Why Your Cache Might Be Slowing You Down

Most engineers reach for a cache the moment a system feels slow.

The instinct makes sense. Caches reduce latency. They offload the database. They are one of the most well-known patterns in system design.

But caches only help when data is reused frequently. If it is not, the cache is just adding overhead.

The Standard Architecture

Take a URL shortener. The typical design looks like this:

Client → Load Balancer → API → Redis Cache → Database

Add Base62 encoding for IDs, shard the database, and the diagram looks complete.

Then the real question arrives.

What happens at 10 million writes per second?

And suddenly the diagram does not feel that convincing.

The First Bottleneck: Writes

A traditional relational database handles maybe tens of thousands of writes per second on a single node. At scale, writes are expensive because they involve:

disk I/O
replication
index updates
network overhead

The solution is horizontal partitioning.

Total writes / Writes per node = Number of shards needed

At 10 million writes per second, with each node handling around 100k, you need roughly 100 shards.

But sharding introduces new problems: routing, hot partitions, and replication lag.
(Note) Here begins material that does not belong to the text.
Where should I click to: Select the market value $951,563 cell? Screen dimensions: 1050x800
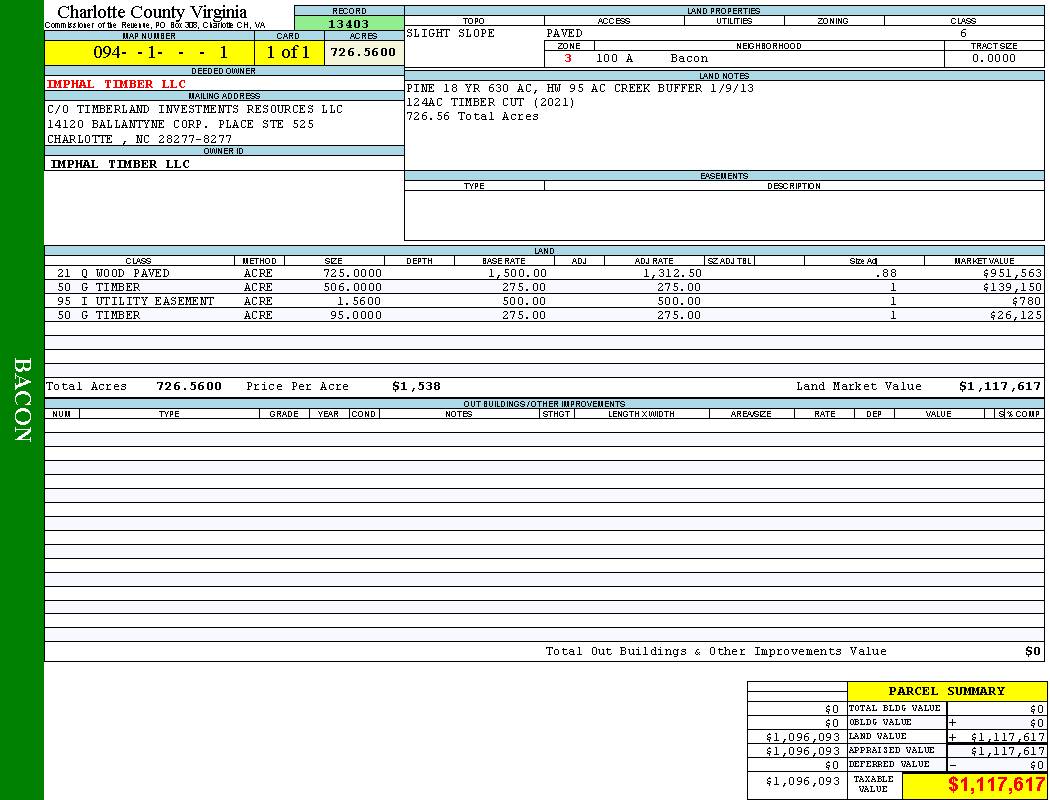1012,273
ID generation also shifts. Auto-increment IDs make the database the bottleneck. Systems at scale generate IDs externally using approaches like Snowflake-style generators or preallocated ranges.

The Real Problem: Reads

URL shorteners are read-heavy. Most URLs are created once and clicked many times.

But traffic is not evenly distributed. It follows a power law.

A tiny number of URLs receive most of the traffic. The rest are barely touched.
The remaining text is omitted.